And therefore, Lord, your judgments are terrible, because your truth is not my property nor the property of this man or that man; it belongs to all of us whom you publicly call into communion with it, warning us in most terrible terms that we must not hold it as private to ourselves lest we be deprived of it altogether.
– Augustine, Confessions, Book 12, Chapter 25
“I am the way, the truth, and the life.” (John 14:6)
Truth is a Person who upholds all truthful propositions, ensuring that they correspond to reality. How? By holding all reality together. (Colossians 1:17) Coherence, then correspondence, and therefore truth.
In a sense, truth is subjective. But, experience-wise, there is enough commonality to suggest that truth is not merely subjective. Truth is objective, and therefore it is a very practical thing and eminently livable. Truth finds corroboration in all of reality. Corroboration is abundant and builds confidence. But after all is said and done, Truth is self-authenticating in the same way that light simply shines, provided our eyes are healthy. (Matthew 6:22-23) When Truth speaks in power, there can be no doubt. We grasp Truth, because it first grasped us. (Matthew 16:17)

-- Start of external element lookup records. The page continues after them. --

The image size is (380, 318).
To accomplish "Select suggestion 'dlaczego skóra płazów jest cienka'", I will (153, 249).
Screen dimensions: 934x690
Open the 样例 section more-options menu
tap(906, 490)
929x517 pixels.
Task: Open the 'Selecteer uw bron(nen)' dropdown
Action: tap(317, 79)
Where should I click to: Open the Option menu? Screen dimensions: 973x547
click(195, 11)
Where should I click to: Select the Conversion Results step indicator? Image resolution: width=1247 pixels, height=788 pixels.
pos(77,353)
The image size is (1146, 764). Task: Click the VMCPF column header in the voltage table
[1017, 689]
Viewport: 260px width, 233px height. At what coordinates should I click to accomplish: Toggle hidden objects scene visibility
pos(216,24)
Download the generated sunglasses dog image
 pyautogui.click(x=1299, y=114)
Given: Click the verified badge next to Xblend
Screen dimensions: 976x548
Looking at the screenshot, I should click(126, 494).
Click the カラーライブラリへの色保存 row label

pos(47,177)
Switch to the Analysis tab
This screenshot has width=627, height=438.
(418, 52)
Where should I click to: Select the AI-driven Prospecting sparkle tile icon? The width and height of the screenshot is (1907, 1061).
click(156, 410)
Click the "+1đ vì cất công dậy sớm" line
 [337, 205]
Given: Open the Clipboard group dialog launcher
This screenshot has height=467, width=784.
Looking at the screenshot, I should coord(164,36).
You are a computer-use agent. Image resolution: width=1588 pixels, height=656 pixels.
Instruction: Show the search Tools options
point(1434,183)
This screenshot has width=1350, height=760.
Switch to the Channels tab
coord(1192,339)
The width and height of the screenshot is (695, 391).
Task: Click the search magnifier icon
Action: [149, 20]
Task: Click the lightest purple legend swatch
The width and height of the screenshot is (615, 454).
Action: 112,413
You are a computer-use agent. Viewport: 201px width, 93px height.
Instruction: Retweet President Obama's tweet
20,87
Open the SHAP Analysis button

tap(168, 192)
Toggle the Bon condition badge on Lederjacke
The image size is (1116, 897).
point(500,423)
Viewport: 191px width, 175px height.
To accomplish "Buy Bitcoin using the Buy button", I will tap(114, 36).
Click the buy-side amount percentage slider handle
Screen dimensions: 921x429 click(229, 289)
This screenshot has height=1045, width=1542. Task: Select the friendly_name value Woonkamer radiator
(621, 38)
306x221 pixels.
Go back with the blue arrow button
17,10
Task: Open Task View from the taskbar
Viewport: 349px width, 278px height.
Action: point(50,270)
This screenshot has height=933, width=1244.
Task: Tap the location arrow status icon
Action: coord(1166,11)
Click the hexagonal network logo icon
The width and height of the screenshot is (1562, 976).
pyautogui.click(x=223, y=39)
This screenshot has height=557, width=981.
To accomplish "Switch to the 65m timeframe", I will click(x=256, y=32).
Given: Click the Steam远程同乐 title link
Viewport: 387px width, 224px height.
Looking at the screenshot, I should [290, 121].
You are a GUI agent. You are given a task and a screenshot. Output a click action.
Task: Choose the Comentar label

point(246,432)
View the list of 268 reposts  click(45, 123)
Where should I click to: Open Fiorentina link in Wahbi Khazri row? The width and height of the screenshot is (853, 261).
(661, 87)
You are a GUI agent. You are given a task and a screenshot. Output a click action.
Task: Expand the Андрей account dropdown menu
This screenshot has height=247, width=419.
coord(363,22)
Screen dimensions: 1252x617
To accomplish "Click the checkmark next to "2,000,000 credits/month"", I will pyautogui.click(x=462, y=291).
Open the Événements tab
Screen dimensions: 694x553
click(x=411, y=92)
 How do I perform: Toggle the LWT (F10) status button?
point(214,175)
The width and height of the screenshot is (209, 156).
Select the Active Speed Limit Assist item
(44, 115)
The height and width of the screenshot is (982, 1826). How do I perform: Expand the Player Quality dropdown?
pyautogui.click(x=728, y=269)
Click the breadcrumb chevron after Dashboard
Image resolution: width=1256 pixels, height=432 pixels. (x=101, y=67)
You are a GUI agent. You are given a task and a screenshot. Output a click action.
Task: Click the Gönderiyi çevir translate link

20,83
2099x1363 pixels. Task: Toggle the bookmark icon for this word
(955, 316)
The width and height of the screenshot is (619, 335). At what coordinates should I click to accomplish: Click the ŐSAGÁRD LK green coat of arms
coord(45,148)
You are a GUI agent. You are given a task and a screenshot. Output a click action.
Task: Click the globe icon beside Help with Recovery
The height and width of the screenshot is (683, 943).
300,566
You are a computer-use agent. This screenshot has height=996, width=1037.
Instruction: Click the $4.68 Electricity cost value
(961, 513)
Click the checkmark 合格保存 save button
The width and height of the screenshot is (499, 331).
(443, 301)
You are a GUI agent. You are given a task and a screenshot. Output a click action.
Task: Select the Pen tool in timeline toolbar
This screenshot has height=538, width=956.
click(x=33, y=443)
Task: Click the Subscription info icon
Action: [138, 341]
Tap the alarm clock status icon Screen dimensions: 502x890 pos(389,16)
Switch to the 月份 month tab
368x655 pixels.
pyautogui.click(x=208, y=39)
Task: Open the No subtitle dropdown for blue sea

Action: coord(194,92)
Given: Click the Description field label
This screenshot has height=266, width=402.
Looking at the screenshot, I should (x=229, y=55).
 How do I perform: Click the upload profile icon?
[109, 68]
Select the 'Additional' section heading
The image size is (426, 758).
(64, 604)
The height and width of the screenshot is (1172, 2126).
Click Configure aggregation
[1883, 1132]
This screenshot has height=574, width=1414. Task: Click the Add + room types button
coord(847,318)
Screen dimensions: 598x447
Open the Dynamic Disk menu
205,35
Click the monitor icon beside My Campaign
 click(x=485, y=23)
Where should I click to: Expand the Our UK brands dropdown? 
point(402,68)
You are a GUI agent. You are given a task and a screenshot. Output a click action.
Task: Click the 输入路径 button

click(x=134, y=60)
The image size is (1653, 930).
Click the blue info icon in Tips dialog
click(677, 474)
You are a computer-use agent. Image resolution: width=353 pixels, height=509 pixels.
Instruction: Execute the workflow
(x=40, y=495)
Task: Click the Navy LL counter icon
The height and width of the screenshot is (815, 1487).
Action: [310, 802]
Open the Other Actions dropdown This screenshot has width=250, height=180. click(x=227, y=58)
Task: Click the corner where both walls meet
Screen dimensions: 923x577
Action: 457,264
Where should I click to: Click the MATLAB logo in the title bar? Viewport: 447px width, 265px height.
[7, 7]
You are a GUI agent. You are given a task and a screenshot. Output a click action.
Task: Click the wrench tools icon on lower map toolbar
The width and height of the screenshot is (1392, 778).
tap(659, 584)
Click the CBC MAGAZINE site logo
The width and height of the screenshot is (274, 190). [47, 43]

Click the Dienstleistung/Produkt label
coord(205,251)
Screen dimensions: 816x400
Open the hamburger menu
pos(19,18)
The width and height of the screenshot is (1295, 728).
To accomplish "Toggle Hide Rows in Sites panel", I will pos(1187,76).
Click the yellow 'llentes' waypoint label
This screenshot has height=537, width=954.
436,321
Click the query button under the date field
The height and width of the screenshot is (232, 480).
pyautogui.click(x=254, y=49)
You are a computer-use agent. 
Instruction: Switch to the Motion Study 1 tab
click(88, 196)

(Note: Feature image is from daybreaksdevotions.wordpress.com)
In his book Principles of Conduct: Aspects of Biblical Ethics John Murray writes about the reserve required of a truthful person:
No warning or plea is more germane to the question of truth than that we cultivate the reserve and exercise the caution whereby we shall be preserved from rash and precipitate judgments and from the vice of peddling reports that are not authenticated by the proper evidence… The man of truth is the man of resolute, decisive conviction; he is also the man of scrupulous reserve. “Thou shalt not go up and down as a talebearer among thy people” (Leviticus 19:16)
Here’s how N. T. Wright, in his book Simply Christian, deals with the “It’s true for you, but not for me” dismissal of the Christian faith:
Saying “It’s true for you” sounds fine and tolerant. But it only works because it’s twisting the word “true” to mean, not “a true revelation of the way things are in the real world,” but “something that is genuinely happening inside you.” In fact, saying “It’s true for you” in this sense is more or less equivalent to saying “It’s not true for you,” because the “it” in question – the spiritual sense or awareness or experience – is conveying, very powerfully, a message (that there is a loving God) which the challenger is reducing to something else (that you have strong feelings which you misinterpret in that sense).